### Information provided
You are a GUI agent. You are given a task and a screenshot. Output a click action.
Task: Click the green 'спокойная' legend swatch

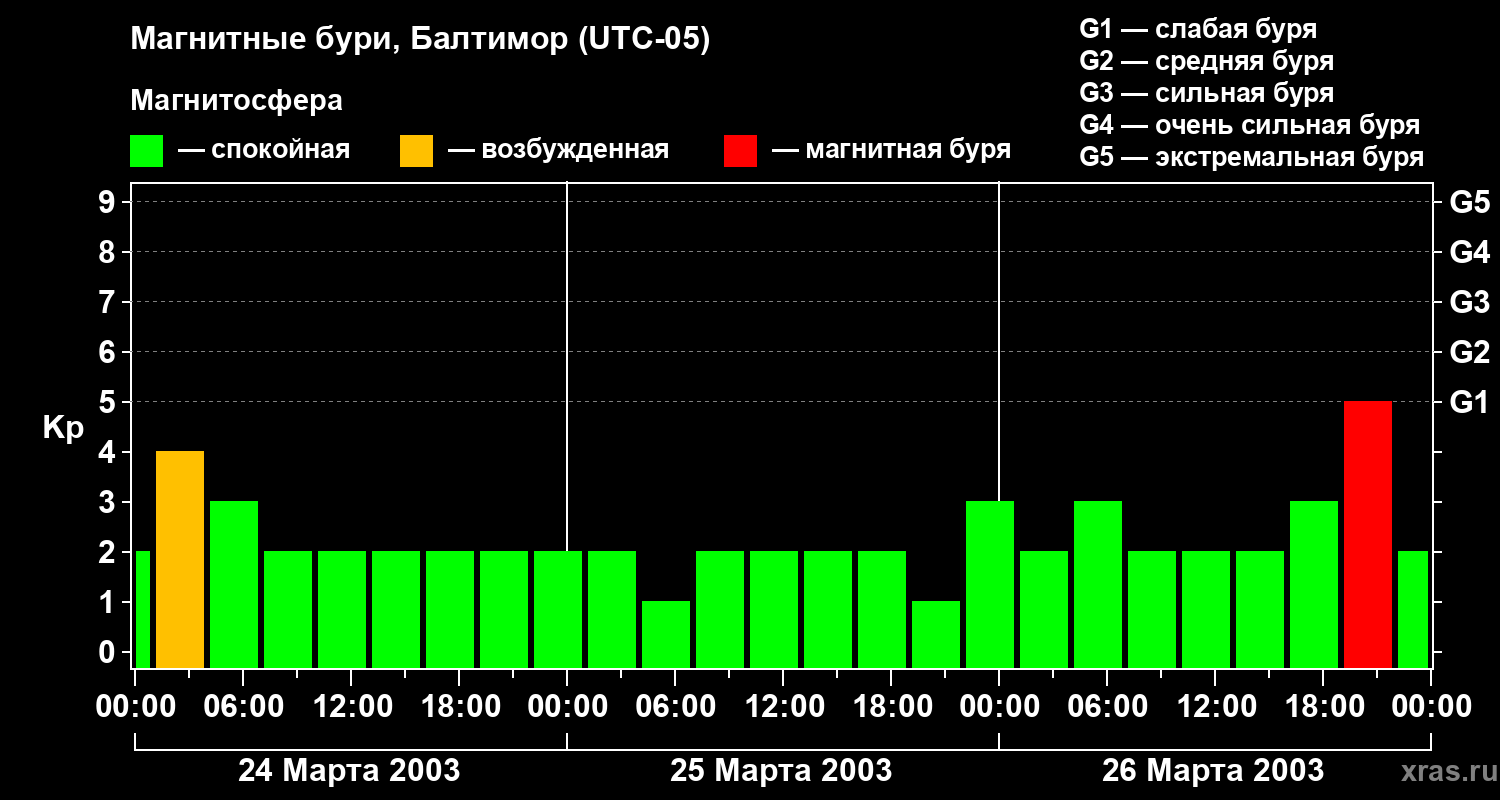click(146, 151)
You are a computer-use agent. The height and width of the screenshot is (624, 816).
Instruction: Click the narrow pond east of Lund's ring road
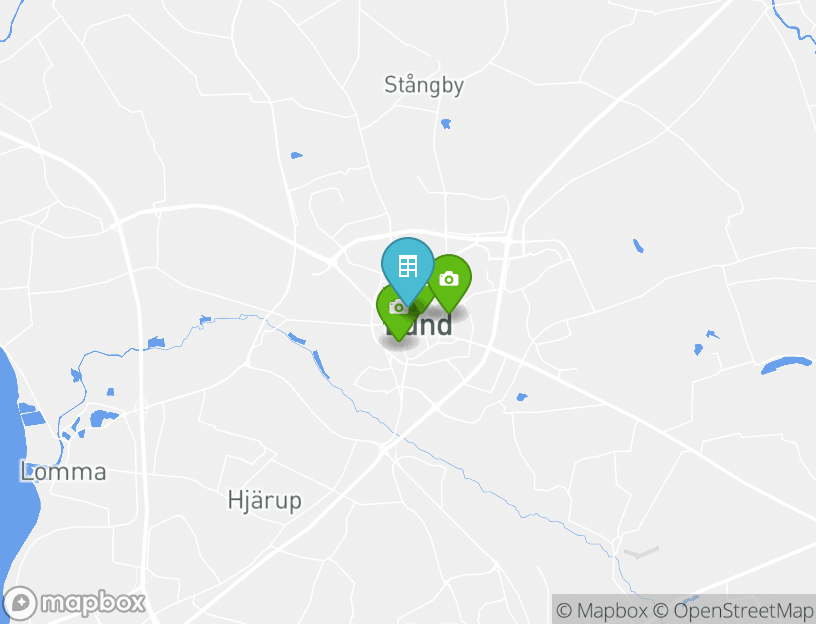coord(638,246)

### What the exercise asks
A word-for-word transcription of the entries above, free of images, is what is wanted.

### Solution for this problem
You are a GUI agent. You are given a task and a screenshot. Output a click action.
Task: Click the green 'спокойная' legend swatch

click(146, 151)
You are a computer-use agent. The height and width of the screenshot is (624, 816).
Instruction: Click the narrow pond east of Lund's ring road
coord(638,246)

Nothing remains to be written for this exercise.